To this letter, which had been dictated to his secretary, Charles added the following postscript, written with his own gouty hand:
"I can assure you, my dear sister, that I can bear no more unless I am to burst. Certainly I never felt all that the dead King of France did against me, nor all that the present one is trying to do, nor yet the affronts which the Constable puts upon us now, half as keenly as I have felt and am feeling the treatment which I have received from the King my brother. I can only pray God to grant him good-will and understanding, and give me strength and patience, in order that we may arrive at some agreement, and that, if your coming does not serve to convert him, it may at least give me some consolation.
"Your loving brother,
"Charles."[431]
On receiving this letter, Mary started for Augsburg without a moment's delay. Attended only by the Bishop of Cambray and three ladies, the brave Queen rode all the way from Binche to Augsburg in twelve days, and arrived at five o'clock on the evening of New Year's Day, 1551.
Jan., 1551] FAMILY CONFERENCES
All through November and December the Emperor hardly left his room. When he dined with the Knights of the Fleece on St. Andrew's Day, the hall was heated like a furnace, and Marillac, the French Ambassador, remarked that he looked so old and feeble he could not be long for this world.[432] But on the Feast of the Three Kings he dined in public, with his brother and sister, and his two nephews, Maximilian, who had arrived from Spain on the 10th of December, and the young Archduke Ferdinand. They were, to all appearances, a happy and united family, and Stroppiana noted an evident improvement in the Emperor's spirits. Roger Ascham watched these illustrious personages with keen interest. He describes how Charles and Ferdinand sat under the cloth of state and ate together very handsomely, "his Chapel singing wonderful cunningly all dinner-time." "The Emperor," he remarked, "hath a good face, constant air, and looked somewhat like the parson of Epurstone. He wore a black taffety gown, and furred nightcap on his head, and fed well of a capon—I have had a better from mine hostess Barnes many times." Ferdinand he describes as "a very homely man, gentle to be spoken to of any man," the Prince of Spain as "not in all so wise as his father." But King Max was Roger's favourite—"a Prince peerless" in his eyes. He is never tired of extolling this "worthy gentleman, learned, wise, liberal, gentle, loved and praised of all."[433]
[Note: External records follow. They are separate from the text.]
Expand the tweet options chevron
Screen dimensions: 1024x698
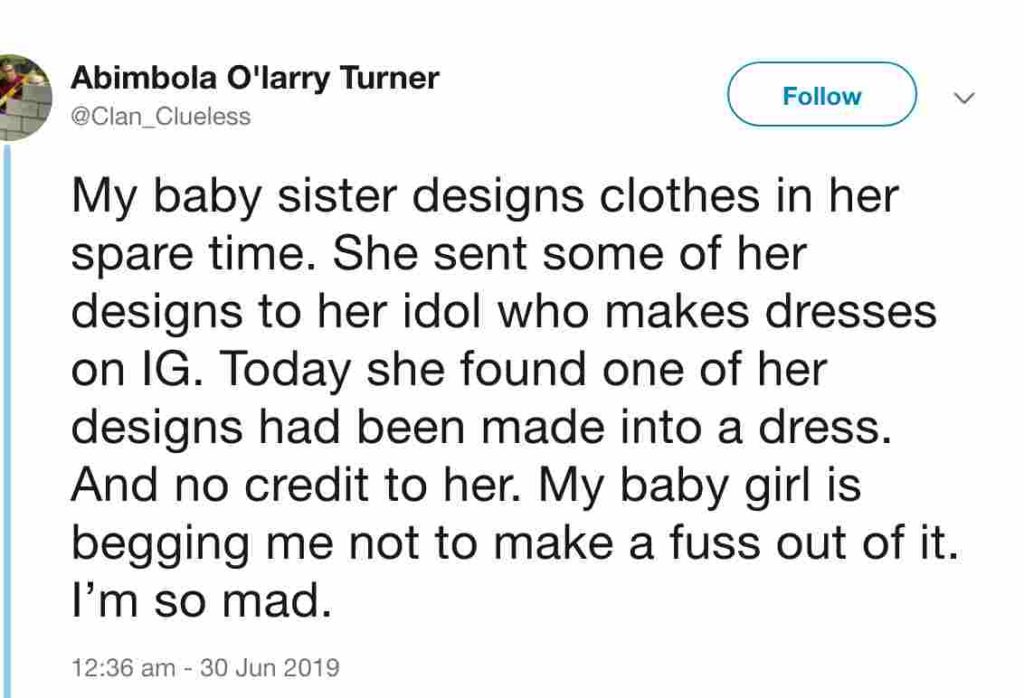(964, 98)
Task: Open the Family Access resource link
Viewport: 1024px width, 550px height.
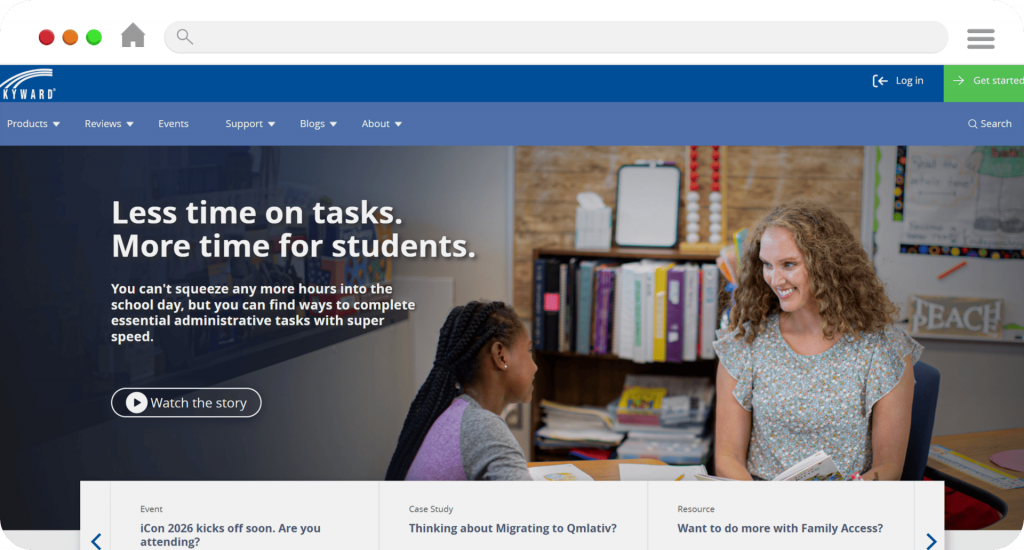Action: (x=780, y=528)
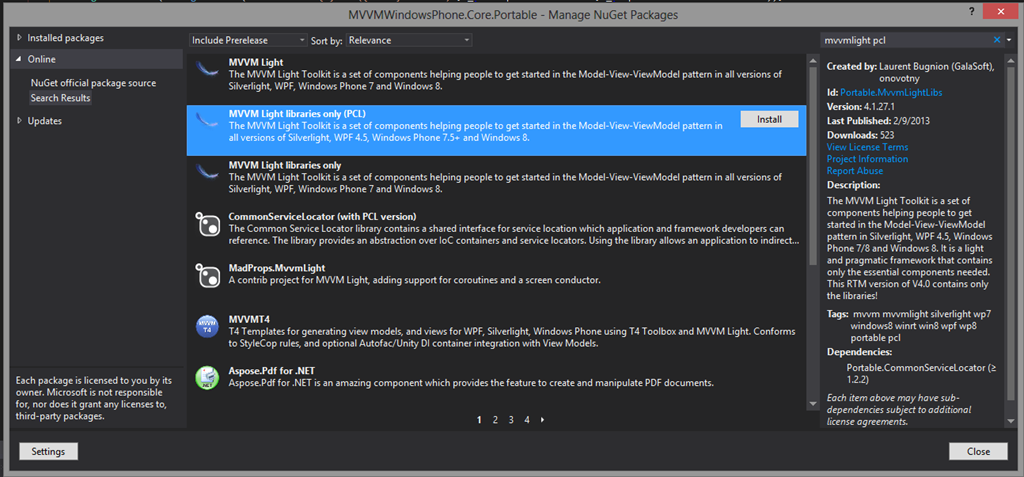Viewport: 1024px width, 477px height.
Task: Clear the search box with the X icon
Action: pyautogui.click(x=997, y=40)
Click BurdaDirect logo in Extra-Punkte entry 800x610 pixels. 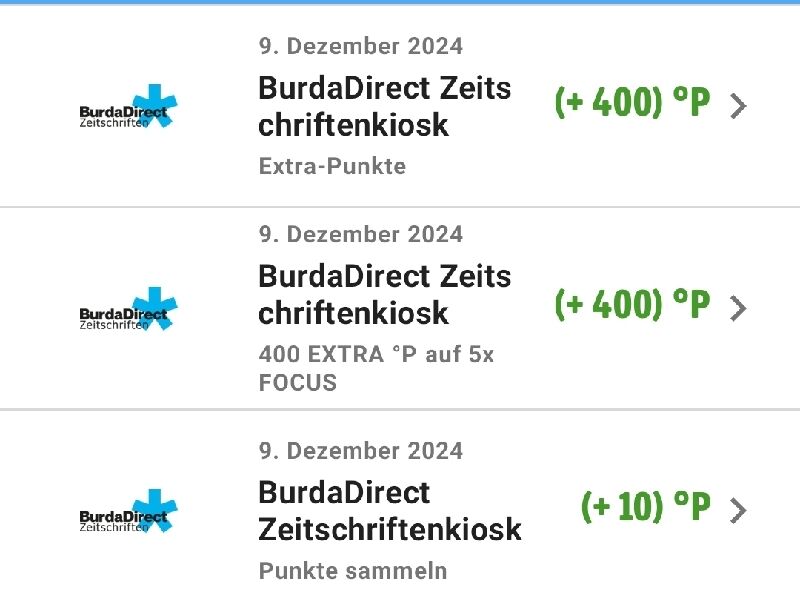tap(128, 106)
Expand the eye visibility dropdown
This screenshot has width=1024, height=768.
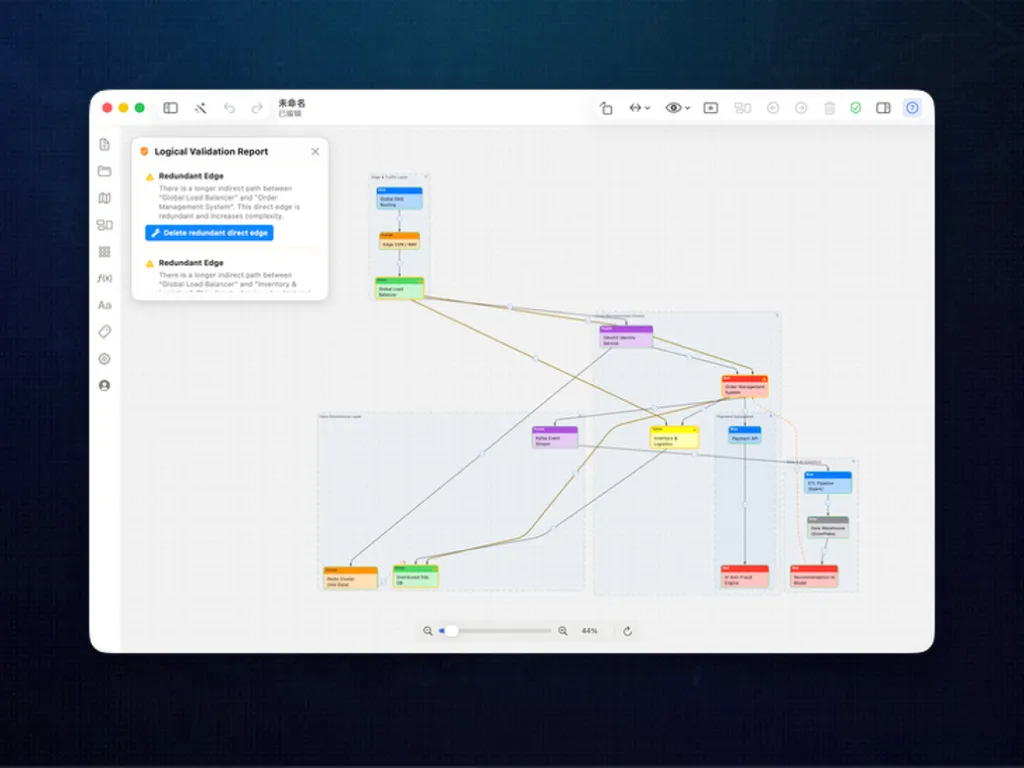click(x=677, y=108)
During the next few weeks prolonged conferences were held in the Emperor's rooms. King Max from the first flatly refused to consent to Philip's appointment as coadjutor with the King of the Romans, and the quarrel waxed hot between them. Night and day Arras went secretly to and fro with letters between Charles and Ferdinand. If the Queen of Hungary was seen leaving the King of the Romans with flushed face and flashing eyes, it was a sure sign that things were going badly for the Emperor. If Ferdinand and his sons wore a joyous air, and there were tokens of affection between them and Mary, Stroppiana and Marillac were satisfied that all was going well.[434] As for Philip and Max, it was easy to see that there was no love lost between them. They met occasionally at night in Charles's rooms and exchanged formal greetings, but never paid each other visits or attended Mass and took meals together. The rivalry between the two Princes became every day more marked.